Start of Data
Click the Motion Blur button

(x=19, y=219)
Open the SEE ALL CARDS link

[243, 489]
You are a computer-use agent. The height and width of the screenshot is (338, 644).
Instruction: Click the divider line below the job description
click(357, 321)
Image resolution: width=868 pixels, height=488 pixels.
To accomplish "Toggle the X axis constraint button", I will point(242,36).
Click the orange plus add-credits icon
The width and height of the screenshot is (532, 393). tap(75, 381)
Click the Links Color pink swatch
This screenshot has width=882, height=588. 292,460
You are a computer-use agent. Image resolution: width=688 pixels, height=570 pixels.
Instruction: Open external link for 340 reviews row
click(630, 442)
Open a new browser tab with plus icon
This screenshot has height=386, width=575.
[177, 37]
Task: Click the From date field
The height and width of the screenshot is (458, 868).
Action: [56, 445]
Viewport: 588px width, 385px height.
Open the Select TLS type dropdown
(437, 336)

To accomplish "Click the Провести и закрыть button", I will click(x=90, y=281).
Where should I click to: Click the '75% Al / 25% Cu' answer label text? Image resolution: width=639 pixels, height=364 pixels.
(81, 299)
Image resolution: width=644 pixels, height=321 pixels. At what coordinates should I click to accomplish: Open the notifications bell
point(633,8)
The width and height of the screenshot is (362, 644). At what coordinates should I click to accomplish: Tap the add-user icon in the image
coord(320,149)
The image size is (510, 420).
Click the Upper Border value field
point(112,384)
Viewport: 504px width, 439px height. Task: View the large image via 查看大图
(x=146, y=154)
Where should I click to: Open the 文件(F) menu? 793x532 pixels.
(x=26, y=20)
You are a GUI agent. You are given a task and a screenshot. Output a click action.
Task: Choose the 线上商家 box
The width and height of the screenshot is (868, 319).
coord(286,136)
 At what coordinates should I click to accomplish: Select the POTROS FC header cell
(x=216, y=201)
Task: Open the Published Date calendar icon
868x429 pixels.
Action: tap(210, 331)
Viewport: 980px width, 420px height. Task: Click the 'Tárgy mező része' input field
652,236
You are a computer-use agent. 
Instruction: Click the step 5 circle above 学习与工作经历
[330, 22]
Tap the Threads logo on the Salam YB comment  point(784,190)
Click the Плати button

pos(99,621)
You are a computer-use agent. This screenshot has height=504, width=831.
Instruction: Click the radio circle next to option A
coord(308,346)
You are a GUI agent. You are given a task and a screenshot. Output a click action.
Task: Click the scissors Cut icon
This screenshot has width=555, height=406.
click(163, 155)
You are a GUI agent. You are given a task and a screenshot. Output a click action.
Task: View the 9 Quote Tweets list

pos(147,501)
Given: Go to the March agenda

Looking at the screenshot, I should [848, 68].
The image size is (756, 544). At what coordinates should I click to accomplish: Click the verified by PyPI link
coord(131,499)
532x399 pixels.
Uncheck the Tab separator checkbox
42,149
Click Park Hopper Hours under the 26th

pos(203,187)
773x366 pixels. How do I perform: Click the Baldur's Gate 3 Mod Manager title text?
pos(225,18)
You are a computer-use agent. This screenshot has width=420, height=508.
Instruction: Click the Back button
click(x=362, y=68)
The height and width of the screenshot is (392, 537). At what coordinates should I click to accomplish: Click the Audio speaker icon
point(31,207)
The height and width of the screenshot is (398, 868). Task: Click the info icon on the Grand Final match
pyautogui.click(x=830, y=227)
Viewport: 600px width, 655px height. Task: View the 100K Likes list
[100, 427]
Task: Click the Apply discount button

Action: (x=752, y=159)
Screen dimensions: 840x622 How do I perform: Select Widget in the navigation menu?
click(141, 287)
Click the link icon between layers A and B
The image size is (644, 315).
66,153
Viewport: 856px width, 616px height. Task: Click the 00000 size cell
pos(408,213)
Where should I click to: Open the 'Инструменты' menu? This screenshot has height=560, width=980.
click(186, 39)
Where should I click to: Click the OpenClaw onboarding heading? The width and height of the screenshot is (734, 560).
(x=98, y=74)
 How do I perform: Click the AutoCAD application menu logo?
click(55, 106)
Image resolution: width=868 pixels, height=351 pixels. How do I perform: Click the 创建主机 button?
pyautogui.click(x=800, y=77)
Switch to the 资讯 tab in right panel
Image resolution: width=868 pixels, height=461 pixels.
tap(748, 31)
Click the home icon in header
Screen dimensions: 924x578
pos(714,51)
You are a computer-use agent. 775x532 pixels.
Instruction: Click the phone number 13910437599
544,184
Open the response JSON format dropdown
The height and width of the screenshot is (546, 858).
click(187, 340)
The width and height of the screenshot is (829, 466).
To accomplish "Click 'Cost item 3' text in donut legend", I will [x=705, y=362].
End of Data
* _Work request_
As you read the records above, find each line that contains "will" and copy it.

* _Solution for this problem_
To accomplish "Toggle the X axis constraint button", I will point(242,36).
To accomplish "Click the Провести и закрыть button", I will click(x=90, y=281).
To accomplish "Click 'Cost item 3' text in donut legend", I will [x=705, y=362].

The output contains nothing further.